Error profiling across 300 task instances revealed distinct failure modes. GPT-4o’s errors (29% total) were driven mainly by code generation (21.7%), with minor agent (1.3%) and tool selection (0.3%) issues, plus instruction adherence lapses (5.7%). GPT-3.5 posted a 66.6% error rate, dominated by code generation (32%) and agent selection (27.3%). Llama 3.3 70B and Claude 3.5 Sonnet showed 60.6% and 51.6% error rates, respectively: Llama frequently produced non-functional or ill-structured tool calls, while Claude often misrouted tasks between AFM-HA and DHA.

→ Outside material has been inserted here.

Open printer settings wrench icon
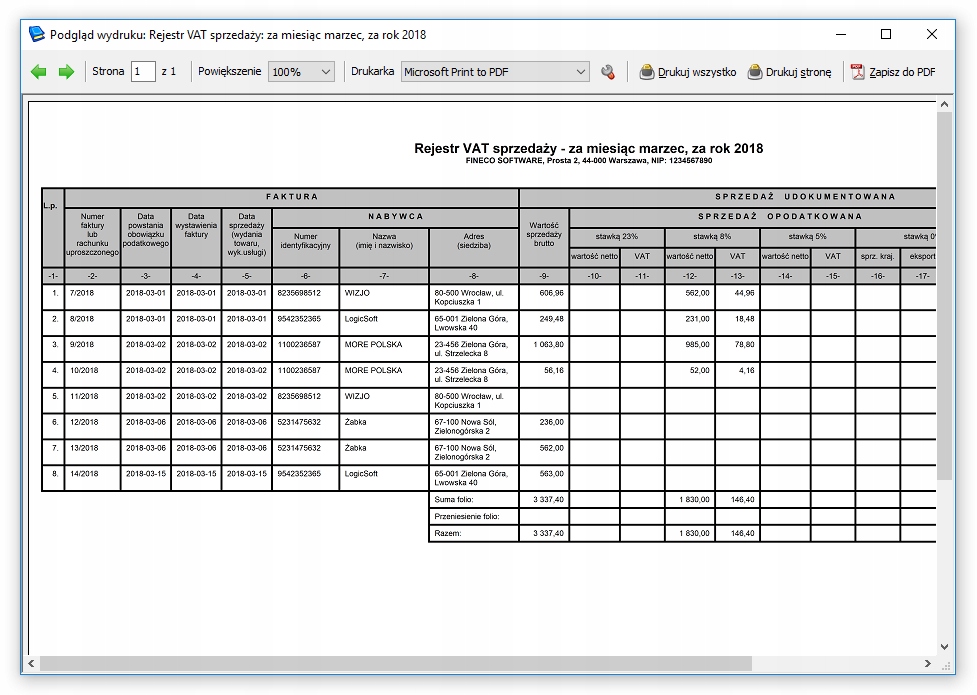977x695 pixels. pos(608,72)
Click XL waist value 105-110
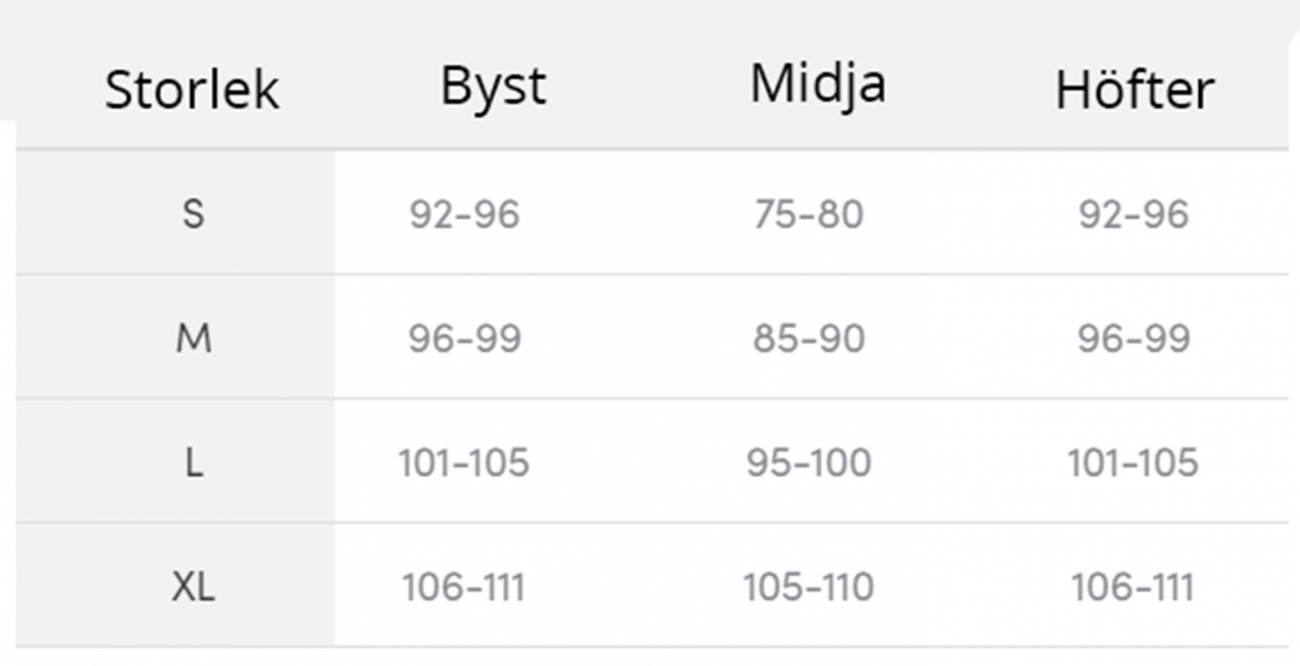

Crucially, multiple models—GPT-4o included—sometimes exceeded their instructions, taking unauthorized or risky actions (for example, moving the AFM tip when only a cantilever change was requested). The authors dub this behavior “sleepwalking”: executing plausible but unspecified steps, akin to hallucination for actions. In lab settings, that’s a safety risk.

Guardrails for autonomous labs

The team implemented a two-tier safety protocol. First, they restricted documentation for critical AFM operations (factory calibrations, laser alignment, piezo/thermal calibrations) to prevent code generation on high-risk procedures, while keeping general operations fully accessible so that standard experiments remain possible. Second, they constrained dynamic code generation to image analysis and blocked external installs or system modifications. When prompted to install a Python library, AILA correctly refused, validating the guardrails. While a human-in-the-loop could further reduce risk, the authors intentionally avoided it to preserve throughput and autonomy.

Five real experiments, end-to-end

• Automated calibration: AILA optimized PID gains on a calibration grid by minimizing trace–retrace mismatch. Over 15 generations (45 images), structural similarity (SSIM) improved to above 0.81 with tuned gains, and the parameters generalized to larger scans.
• High-resolution step edges: On HOPG, AILA selected appropriate baseline corrections (e.g., fifth-order polynomial) before iterative PID tuning, resolving atomic steps that were obscured in raw images.
• Friction vs. load on HOPG: With setpoints from 0.2 V to 1.2 V in 0.2 V steps, AILA automated imaging, friction extraction, and plotting—producing raw, reproducible outputs without manual tweaking.
• Graphene flake thickness: Using image segmentation within a selected region, AILA isolated the largest flake and estimated layer count by combining processing steps and numerical reasoning.
• Indenter profiling: From indentation topography and line profiles, AILA inferred a Vickers-type indenter, justifying the call using known geometric signatures.

Prompt quality mattered. The authors observed that more explicit, structured prompts improved reliability and execution with GPT-4o. For fairness, they standardized prompts across experiments without iterative prompt optimization.

Takeaway

AILA shows how LLM agents can translate natural language into precise AFM workflows, execute on real hardware, and deliver scientifically meaningful analyses. The study also makes clear that autonomy demands robust guardrails and careful benchmarking. Today, GPT-4o offers the best balance of accuracy and efficiency for multi-agent scientific automation; yet issues like code-generation errors and “sleepwalking” must be addressed before these systems can safely scale across laboratories.